On Projected Figures, a site dedicated to
horror and fantasy films, Anton Bitel wrote, “The Tokoloshe turns local
legend into allegory of state (and mental state), showing a South Africa full
of the marginalised, the overlooked and the forgotten … the tokoloshe, both
metaphorical malaise and eventually literal, reified beast, continues prodding
at open wounds yet to be cauterised, and stealing away the innocence of
childhood itself. Canny viewers will not be surprised by the film’s subtly
telegraphed twist, but Pikwane wisely reveals it in an understated fashion,
leaving viewers to reconcile the spectres that they have seen with the
underlying, horrific events that they must in part imagine.”

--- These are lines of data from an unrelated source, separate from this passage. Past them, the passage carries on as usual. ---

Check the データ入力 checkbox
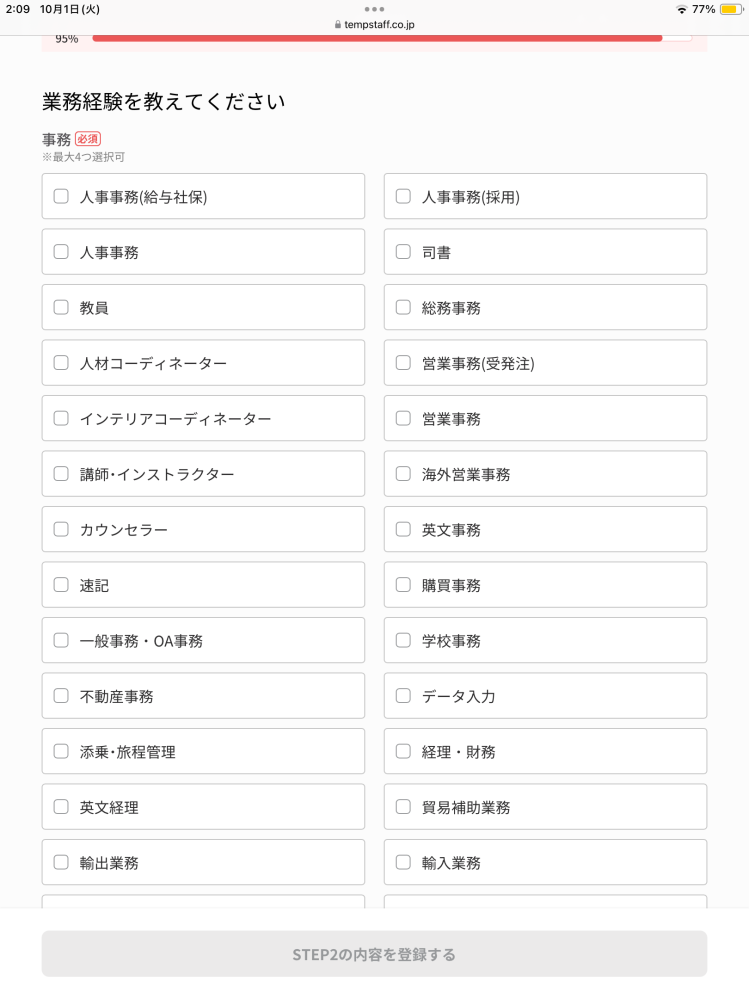 [x=403, y=695]
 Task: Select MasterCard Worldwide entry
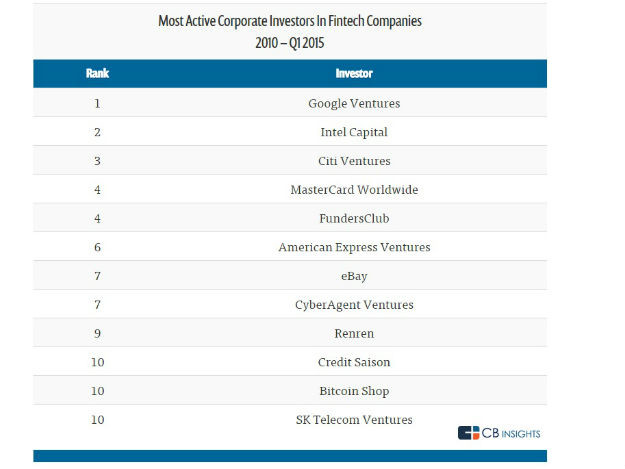pos(354,190)
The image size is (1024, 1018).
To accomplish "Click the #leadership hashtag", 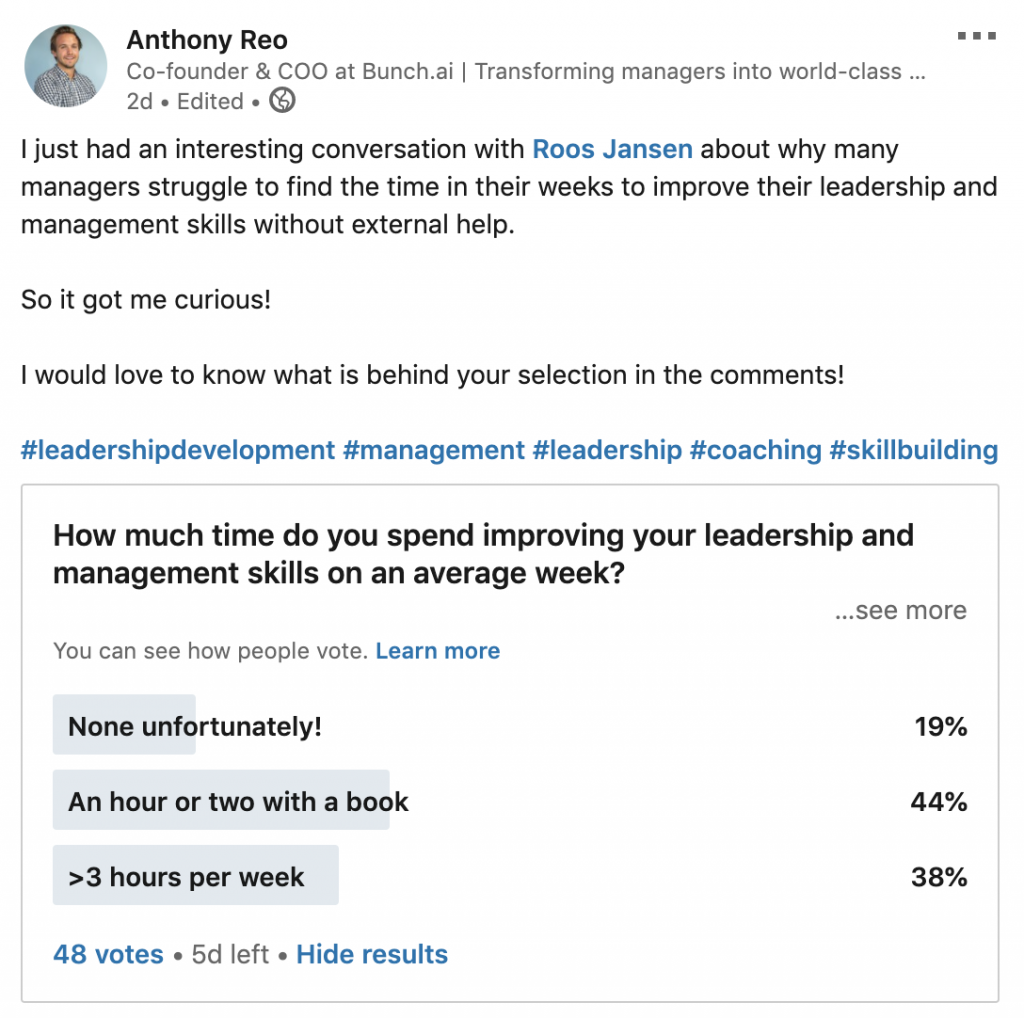I will 607,450.
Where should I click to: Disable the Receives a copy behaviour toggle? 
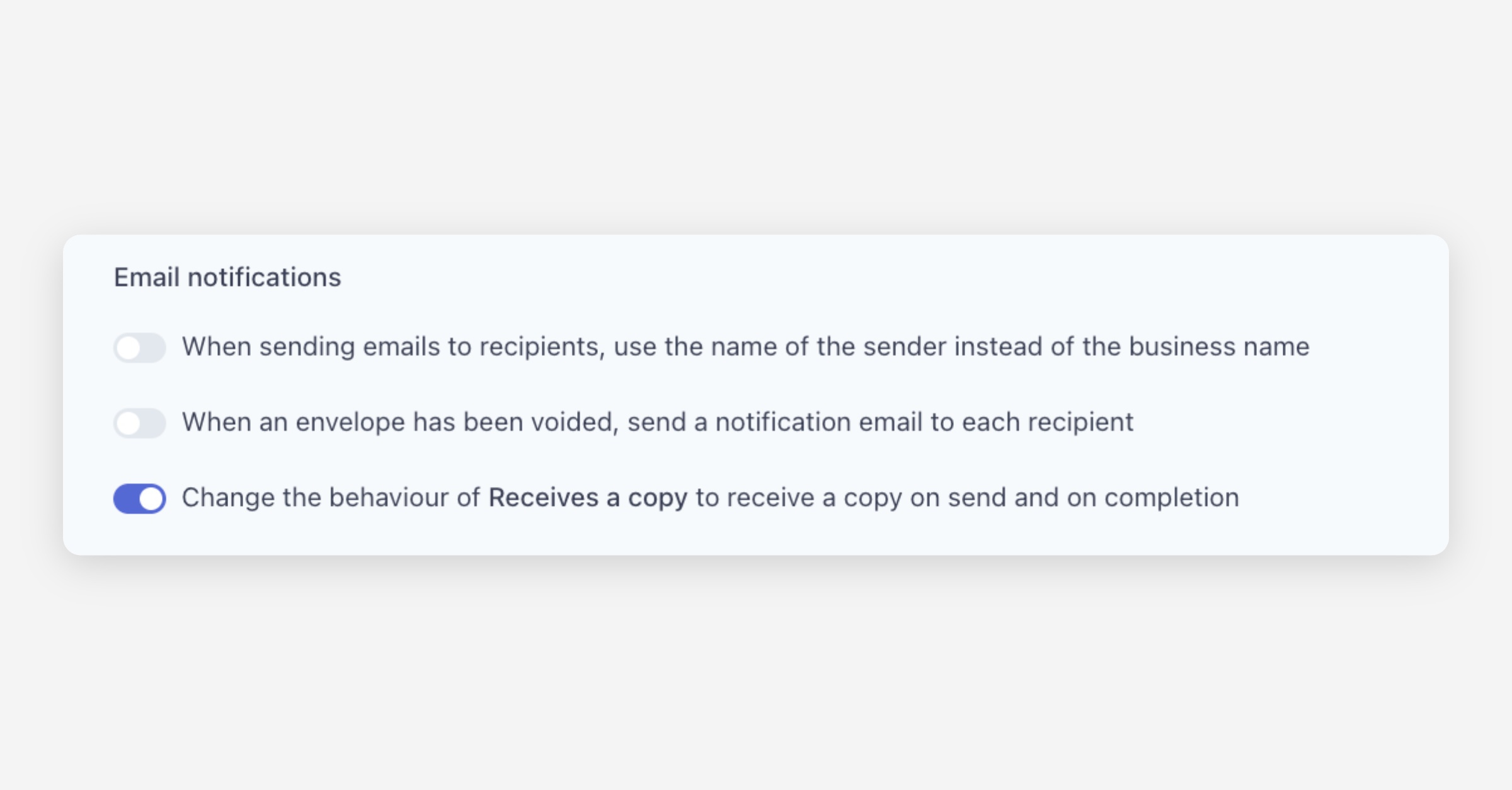click(x=139, y=498)
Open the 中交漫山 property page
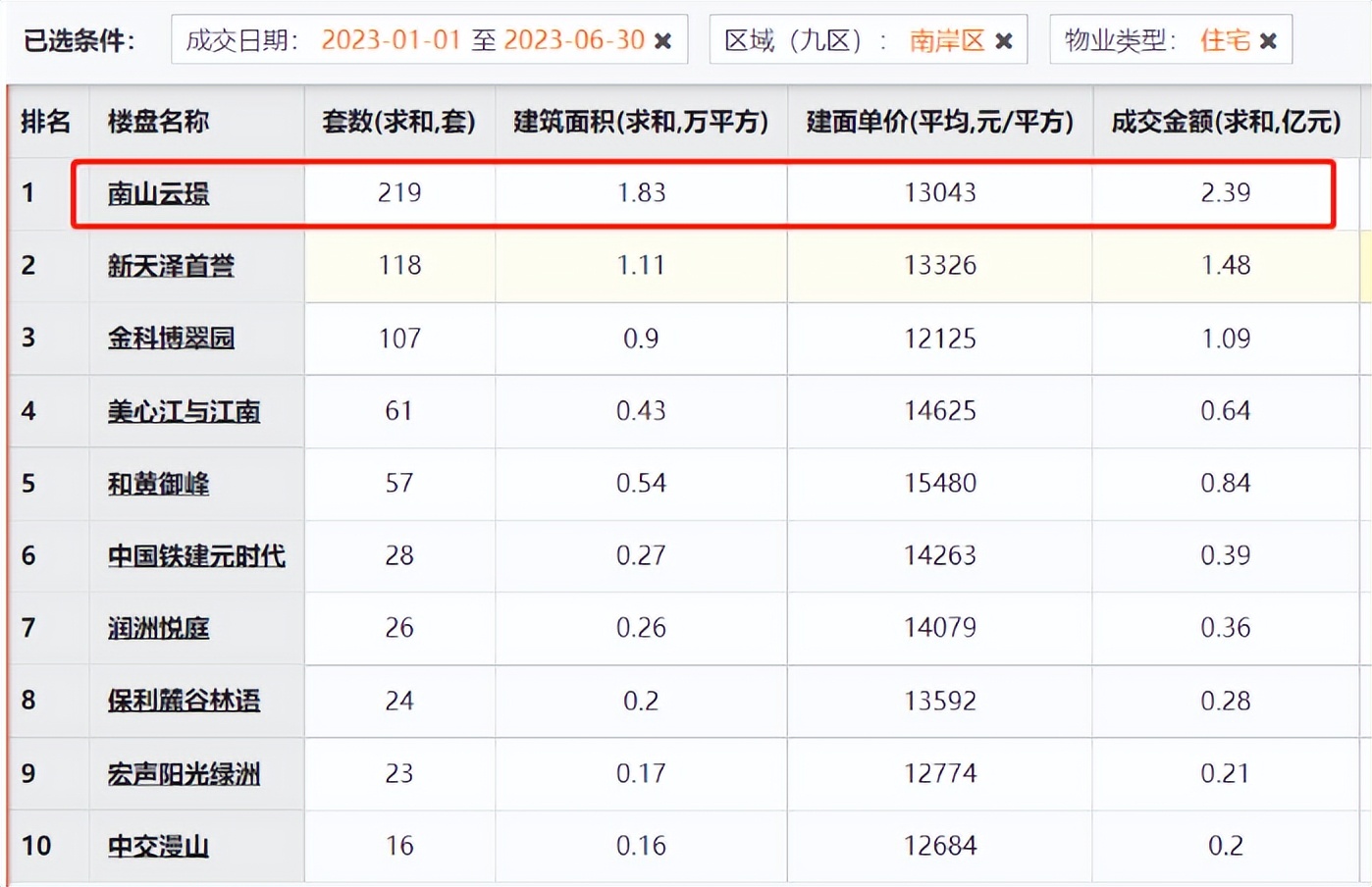The width and height of the screenshot is (1372, 887). 157,845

The South African film, an imaginative
depiction of a myth about a terrifying predator, tells the story of Busi
(Tshuma), a young woman who is desperate for money and takes a cleaning job at
a rundown hospital. There she befriends a young girl, Gracie (Kwande Nkosi),
who believes she is being terrorised by a supernatural being called the
Tokoloshe, a diminutive, malevolent spirit with sexual desires who can cause
illness or even death. When children start being taken, Busi is forced to ask
if the Tokoloshe is indeed responsible.
Helen Kuun, MD of Indigenous Film
Distribution, says the response around the world has been amazing. “The film
continues to travel to festivals round the world and the feedback and reviews
are wonderfully positive. This is one of the most exciting genre films of the
moment, and we are really looking forward to the opening, which is timed to
coincide with Halloween.”
The
Tokoloshe, which has already seen several
international sales, was funded by the National Film and Video Foundation
(NFVF) and M-Net Movies and will be released by Indigenous Film Distribution.